REPUBLIKA.CO.ID,SLEMAN -- Surat Al Muthaffifin (1-6) dalam Alquran sudah menjelaskan tentang orang-orang yang curang. Tidak cuma menjurus kepada orang-orang tertentu, tapi sifat curang itu ada di setiap diri manusia, tergantung mereka mengendalikannya.
Pengurus TQN Al Utsmaniyyah, Ustaz Tajul Muluk mengingatkan, itu tidak cuma menimpa pebisnis besar. Sebab, orang-orang kecil bisa pula terjebak perilaku curang, sehingga Al Muthaffif memiliki makna ganda, dan ancamannya neraka wail.
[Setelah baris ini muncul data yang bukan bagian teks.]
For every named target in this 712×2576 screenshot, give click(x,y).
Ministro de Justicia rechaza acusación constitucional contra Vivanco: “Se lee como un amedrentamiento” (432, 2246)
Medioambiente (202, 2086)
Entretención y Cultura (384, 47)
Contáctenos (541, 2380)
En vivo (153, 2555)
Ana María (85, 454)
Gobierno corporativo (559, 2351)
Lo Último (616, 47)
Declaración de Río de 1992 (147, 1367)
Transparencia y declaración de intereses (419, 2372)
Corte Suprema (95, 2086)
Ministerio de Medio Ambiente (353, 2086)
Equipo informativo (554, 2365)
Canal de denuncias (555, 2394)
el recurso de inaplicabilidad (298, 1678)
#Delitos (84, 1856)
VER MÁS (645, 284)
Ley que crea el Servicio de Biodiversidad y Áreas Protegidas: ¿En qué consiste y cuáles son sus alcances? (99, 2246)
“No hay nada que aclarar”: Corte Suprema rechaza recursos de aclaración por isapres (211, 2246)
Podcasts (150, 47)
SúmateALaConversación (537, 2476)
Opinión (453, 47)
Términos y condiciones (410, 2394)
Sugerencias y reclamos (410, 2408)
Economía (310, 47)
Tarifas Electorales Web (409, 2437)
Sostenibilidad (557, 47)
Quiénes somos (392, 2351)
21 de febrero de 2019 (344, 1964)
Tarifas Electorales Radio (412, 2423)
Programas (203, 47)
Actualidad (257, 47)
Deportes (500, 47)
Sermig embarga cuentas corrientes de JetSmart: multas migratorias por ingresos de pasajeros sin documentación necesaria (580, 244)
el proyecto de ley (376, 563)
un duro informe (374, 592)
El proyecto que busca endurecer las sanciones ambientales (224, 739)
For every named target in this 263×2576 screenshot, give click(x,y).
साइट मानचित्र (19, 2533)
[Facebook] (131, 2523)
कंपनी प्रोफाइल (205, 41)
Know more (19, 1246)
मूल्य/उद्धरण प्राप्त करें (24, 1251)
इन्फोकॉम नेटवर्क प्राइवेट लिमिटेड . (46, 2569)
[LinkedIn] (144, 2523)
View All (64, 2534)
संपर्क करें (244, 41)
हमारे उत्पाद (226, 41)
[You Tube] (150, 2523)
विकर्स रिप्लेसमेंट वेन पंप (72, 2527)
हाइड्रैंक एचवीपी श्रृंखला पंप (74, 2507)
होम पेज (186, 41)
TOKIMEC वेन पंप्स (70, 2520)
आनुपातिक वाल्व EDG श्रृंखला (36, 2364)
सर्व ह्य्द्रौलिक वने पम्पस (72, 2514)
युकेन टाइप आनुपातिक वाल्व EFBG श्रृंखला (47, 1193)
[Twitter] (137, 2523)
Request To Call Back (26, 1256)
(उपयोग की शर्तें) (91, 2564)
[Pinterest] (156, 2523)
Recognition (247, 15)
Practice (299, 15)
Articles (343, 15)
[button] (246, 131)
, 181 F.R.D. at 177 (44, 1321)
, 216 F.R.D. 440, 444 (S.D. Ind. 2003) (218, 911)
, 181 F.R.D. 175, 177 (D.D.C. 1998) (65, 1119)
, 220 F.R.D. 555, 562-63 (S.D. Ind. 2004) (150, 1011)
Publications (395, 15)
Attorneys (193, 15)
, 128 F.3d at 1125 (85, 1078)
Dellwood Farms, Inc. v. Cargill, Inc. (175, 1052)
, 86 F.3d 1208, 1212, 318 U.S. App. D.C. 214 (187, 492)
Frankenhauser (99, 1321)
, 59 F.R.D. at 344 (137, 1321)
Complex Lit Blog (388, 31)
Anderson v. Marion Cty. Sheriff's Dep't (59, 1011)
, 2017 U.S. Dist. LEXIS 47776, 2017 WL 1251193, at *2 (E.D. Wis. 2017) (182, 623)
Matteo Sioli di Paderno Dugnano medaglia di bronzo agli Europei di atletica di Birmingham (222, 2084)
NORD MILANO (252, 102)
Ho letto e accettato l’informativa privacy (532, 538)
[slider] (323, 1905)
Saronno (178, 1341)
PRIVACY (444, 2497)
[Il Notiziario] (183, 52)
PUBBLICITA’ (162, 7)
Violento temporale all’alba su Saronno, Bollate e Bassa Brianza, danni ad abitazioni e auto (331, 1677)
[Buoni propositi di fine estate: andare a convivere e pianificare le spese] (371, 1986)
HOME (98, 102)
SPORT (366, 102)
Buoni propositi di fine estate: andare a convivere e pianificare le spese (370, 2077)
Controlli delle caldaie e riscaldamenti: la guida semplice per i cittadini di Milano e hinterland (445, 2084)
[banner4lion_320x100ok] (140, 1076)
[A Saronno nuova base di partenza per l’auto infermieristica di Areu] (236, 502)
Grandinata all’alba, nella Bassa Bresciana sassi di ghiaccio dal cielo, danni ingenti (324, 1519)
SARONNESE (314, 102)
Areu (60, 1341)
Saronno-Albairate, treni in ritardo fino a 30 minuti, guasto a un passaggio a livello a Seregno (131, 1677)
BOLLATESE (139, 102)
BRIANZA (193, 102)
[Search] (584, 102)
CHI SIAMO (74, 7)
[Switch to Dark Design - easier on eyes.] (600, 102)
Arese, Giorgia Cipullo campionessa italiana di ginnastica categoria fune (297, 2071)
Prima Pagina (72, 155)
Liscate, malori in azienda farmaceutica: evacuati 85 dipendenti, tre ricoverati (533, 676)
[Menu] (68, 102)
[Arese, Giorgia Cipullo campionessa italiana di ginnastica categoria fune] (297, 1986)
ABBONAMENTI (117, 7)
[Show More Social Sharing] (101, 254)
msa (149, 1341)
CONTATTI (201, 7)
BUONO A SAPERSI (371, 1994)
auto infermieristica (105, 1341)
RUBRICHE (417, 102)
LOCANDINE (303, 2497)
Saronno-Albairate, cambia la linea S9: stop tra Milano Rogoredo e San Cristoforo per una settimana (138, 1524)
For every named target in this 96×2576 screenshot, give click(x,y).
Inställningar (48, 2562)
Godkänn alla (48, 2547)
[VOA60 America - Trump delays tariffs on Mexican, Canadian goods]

"Jadi, bukan perilaku spiritual saja, tapi juga yang berkaitan dengan ekonomi atau dagang," kata Tajul dalam Kajian Tafsir yang digelar Takmir Masjid Ulil Albab Universitas Islam Indonesia (UII) di Masjid Ulil Albab UII, Selasa (12/7/2022).
Ia menjelaskan, ancaman dan peringatan yang ada di Alquran bukan cuma diberikan kepada orang-orang yang soleh, tapi ancaman tersebut berlaku kepada masyarakat umum. Termasuk, ke ranah pekerjaan umum yang sehari-hari dilakukan masyarakat.
Ancaman siksaan Allah bukan hanya yang soleh, tapi ranah-ranah jasa. Sepanjang orang itu merupakan orang yang curang, maka ganjarannya sama. Apalagi, ketika pedagang kecil, mungkin korban justru tidak sebanyak pebisnis-pebisnis besar.
"Tapi, perlu diingat, semakin banyak korbannya semakin luas wilayah obyek penipuannya, dosanya semakin besar," ujar Tajul.
Merefleksi periode Nabi Muhammad SAW, perilaku berbuat curang nyatanya telah ada dalam masyarakat saat itu. Salah satu tokoh tersebut yaitu Abu Juhainah, dikenal sebagai pedagang yang licik karena sering mengurangi takaran barang konsumennya.
Pada zaman Nabi Muhammad, Abu Juhainah merupakan tokoh yang sangat dikenal atas kecurangan dalam berdagang. Karenanya, ketika kita hari ini ingin cepat menjadi kaya dengan cara seperti itu, bisa dibilang kita penjelmaan dari Abu Juhainah.
Terakhir, ia mengingatkan, masih ada lebih banyak praktek gelap lainnya yang sangat sering diterapkan saat bertransaksi. Karenanya, Tajul mengimbau untuk tidak terjerumus ke praktek-praktek yang merugikan umat dan merusak mashlahah.
Muthoffif, lanjut Tajul, merupakan kecurangan yang spesifik. Kalau kita tarik ke dunia perdagangan ada istilah jual beli yang fasik. Muthaffif itu bagian besar bandar penipu, salah satu bagian di rumah besarnya yaitu mengurangi timbangan.
"Contoh lain itu beli barang di foto bagus mengkilat, begitu datang ternyata jelek. Kita harus hati-hati jangan sampai kita yang berperilaku demikian," ujar Tajul.